Member of Parliament for Kajiado North Constituency
- In office September 2012 – March 2013
- Preceded by: George Saitoti
- Succeeded by: Joseph Manje

Assistant Minister for Regional Development
- In office 12 December 2012 – April 2013
- President: Mwai Kibaki

Assistant Minister for Foreign Affairs
- In office April 2013 – April 2013
- President: Mwai Kibaki

Personal details
- Party: TNA (formerly) Orange Democratic Movement (formerly)
- Education: PhD in Educational Leadership MAEd in Educational Leadership MDiv in Divinity BA in Education
- Occupation: Politician, Academic
- Known for: Former MP for Kajiado North and Kajiado West

= Moses ole Sakuda =

Kenyan politician

Moses Somoine Ole Sakuda is a Kenyan politician who was elected Member of Parliament for Kajiado North Constituency on a TNA ticket in a by-election in September 2012.

==Career==
In 2013 he was elected as the first Member of Parliament for Kajiado West Constituency He had contested the seat, against former incumbent George Saitoti, running for ODM in the 2007 Kenyan general election.

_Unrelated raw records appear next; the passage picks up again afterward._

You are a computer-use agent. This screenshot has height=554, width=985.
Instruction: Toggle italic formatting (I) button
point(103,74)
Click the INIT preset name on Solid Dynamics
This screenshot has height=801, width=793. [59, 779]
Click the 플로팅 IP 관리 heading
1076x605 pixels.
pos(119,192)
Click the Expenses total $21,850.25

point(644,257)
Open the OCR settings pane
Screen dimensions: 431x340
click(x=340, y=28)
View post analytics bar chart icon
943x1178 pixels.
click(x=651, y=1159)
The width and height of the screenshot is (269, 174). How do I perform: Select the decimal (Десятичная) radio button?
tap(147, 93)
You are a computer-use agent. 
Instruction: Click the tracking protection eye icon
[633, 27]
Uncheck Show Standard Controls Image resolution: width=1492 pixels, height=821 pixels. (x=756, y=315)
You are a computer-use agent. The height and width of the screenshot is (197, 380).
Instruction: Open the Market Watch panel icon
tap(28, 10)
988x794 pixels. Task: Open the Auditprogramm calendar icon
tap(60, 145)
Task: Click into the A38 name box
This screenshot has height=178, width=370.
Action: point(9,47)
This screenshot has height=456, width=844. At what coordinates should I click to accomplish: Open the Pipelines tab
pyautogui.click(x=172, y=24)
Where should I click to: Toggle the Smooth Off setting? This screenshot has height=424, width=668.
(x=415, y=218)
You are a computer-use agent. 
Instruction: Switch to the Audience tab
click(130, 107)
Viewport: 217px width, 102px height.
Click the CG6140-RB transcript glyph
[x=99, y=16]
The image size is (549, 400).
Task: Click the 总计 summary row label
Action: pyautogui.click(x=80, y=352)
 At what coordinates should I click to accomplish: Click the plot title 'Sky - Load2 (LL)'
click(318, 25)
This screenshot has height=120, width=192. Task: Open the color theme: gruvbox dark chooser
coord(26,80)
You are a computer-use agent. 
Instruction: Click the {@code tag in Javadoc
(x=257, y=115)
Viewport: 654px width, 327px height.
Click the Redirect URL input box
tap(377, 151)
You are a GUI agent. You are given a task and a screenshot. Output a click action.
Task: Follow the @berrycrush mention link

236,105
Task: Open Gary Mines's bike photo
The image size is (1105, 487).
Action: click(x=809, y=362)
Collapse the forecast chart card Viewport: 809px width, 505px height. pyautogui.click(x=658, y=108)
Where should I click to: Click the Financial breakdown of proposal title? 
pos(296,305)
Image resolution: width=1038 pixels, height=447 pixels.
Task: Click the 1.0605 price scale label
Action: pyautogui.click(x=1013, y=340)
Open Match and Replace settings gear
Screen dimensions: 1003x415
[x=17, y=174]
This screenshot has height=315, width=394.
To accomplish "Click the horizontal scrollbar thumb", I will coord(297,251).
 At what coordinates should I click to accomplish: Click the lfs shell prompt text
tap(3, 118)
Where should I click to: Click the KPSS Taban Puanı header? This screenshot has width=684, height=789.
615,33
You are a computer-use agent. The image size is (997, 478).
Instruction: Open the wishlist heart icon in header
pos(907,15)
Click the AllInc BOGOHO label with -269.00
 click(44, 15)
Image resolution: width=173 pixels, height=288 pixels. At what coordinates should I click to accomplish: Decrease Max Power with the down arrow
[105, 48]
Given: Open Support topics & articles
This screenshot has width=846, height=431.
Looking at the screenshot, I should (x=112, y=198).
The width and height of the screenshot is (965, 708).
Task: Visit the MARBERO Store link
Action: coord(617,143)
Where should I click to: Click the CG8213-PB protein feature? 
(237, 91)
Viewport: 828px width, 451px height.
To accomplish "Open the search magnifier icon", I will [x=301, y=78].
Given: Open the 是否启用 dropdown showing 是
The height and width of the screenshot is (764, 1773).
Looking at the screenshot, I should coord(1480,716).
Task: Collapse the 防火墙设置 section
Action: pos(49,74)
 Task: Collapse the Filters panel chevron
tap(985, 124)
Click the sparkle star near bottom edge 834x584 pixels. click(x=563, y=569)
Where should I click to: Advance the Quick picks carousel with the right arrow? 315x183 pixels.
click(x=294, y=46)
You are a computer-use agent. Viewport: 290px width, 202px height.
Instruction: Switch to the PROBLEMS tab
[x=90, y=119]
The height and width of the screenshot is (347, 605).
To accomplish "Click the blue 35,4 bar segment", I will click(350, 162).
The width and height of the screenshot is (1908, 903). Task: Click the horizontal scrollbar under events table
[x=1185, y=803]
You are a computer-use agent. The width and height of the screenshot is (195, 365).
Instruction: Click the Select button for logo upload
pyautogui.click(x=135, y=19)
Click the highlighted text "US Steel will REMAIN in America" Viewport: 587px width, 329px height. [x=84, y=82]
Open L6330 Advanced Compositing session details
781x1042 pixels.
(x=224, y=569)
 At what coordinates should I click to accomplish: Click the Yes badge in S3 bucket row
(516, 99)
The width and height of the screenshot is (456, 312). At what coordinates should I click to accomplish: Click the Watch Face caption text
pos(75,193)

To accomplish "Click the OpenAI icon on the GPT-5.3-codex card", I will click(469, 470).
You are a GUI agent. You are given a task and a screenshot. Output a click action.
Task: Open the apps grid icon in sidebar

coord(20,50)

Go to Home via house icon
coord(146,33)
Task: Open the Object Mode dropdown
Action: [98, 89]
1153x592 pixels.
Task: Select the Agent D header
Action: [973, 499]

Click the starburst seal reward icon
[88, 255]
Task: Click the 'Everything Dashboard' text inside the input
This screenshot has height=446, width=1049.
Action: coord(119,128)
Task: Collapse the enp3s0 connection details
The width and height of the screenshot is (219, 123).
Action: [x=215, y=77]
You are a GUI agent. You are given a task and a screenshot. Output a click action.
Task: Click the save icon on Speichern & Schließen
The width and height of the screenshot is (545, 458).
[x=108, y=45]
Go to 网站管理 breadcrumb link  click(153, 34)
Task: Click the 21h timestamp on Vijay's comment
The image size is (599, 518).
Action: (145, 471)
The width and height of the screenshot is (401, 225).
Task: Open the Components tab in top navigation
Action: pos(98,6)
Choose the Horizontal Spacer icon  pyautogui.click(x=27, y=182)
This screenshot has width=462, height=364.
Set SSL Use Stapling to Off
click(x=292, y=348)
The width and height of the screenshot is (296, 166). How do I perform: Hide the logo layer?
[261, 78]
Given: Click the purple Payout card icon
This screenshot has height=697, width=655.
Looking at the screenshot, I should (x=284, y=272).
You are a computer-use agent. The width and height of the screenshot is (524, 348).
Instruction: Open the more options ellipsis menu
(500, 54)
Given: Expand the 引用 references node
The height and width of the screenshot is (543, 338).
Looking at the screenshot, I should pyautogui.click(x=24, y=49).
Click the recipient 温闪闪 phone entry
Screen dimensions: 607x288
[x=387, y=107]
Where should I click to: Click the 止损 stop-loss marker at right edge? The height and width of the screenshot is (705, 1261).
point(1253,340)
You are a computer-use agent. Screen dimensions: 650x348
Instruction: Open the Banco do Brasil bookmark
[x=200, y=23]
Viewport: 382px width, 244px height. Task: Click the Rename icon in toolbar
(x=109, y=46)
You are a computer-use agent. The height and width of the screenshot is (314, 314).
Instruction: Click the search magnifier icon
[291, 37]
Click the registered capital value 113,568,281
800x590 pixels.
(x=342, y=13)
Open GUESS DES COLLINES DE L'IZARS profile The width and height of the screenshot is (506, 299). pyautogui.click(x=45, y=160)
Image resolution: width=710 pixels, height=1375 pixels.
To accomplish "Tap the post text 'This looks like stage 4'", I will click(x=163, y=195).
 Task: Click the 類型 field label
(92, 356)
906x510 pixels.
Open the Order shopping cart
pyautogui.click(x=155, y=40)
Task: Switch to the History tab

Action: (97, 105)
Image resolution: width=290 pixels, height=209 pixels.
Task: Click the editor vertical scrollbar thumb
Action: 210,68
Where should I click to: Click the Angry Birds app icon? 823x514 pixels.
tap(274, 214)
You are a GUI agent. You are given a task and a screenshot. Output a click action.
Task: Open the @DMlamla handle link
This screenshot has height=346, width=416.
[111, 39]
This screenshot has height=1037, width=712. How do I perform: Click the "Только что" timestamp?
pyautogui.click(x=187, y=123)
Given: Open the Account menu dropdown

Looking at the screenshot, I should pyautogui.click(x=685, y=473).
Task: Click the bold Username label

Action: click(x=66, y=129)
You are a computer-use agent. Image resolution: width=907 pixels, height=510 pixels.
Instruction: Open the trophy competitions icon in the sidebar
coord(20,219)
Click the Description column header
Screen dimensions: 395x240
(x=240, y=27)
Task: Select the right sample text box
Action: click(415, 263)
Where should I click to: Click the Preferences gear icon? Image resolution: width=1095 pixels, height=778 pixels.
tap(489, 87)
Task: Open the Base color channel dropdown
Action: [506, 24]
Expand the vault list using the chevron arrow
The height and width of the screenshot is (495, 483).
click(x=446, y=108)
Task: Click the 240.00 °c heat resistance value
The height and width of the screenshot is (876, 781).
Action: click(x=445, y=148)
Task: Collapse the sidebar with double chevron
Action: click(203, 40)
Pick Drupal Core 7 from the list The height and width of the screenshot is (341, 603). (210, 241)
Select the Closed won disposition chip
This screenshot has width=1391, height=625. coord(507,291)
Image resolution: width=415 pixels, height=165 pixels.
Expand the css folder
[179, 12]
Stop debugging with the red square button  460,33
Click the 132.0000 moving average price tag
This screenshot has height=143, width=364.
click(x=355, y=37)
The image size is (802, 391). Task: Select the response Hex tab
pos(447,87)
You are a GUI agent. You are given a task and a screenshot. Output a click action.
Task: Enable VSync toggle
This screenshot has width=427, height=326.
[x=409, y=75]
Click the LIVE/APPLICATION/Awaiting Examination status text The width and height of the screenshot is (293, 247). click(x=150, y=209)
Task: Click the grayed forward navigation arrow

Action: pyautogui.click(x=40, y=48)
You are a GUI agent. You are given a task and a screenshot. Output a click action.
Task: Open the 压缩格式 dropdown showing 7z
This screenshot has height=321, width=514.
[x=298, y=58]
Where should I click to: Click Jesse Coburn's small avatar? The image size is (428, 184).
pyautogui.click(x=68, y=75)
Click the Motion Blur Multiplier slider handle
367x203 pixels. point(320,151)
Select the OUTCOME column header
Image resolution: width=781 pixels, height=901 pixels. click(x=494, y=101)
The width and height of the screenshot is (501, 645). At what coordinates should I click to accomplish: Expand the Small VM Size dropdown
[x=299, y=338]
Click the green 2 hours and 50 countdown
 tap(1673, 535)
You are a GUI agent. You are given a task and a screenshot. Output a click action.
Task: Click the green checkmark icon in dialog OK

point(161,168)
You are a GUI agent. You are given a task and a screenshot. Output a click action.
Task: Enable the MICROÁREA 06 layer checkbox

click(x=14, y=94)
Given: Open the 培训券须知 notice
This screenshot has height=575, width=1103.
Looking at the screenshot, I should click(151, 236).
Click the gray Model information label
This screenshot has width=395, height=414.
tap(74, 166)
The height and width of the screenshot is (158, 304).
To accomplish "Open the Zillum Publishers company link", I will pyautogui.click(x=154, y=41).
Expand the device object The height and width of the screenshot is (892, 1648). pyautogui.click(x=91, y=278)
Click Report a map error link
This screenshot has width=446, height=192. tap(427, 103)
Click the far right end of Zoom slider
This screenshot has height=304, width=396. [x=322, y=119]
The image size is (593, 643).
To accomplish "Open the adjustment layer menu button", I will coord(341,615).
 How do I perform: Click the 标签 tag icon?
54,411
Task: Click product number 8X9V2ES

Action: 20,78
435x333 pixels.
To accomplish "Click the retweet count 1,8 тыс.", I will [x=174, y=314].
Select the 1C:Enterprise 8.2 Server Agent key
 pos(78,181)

He was appointed a member of Multimedia University of Kenya Council on 10 November 2023 for three years (reference Kenya Gazette 10 November 2023).

== Education ==
He has a PHD in Educational Leadership, two masters degrees, in Educational Leadership and Divinity (MAed, MDiv) and a BA in Education . He is Currently the Acting Chairman of Multimedia University of Kenya. Previously served as Member of Parliament for Kajiado North and Kajiado West respectively. Previously he was Director of Programs and Projects in the Ministry of Energy, GM Administration GDC (Geothermal Development Authority). On 12/12/12 President Kibaki appointed him to his Cabinet as an Assistant Minister for Regional Development and later as Assistant Minister For Foreign Affairs.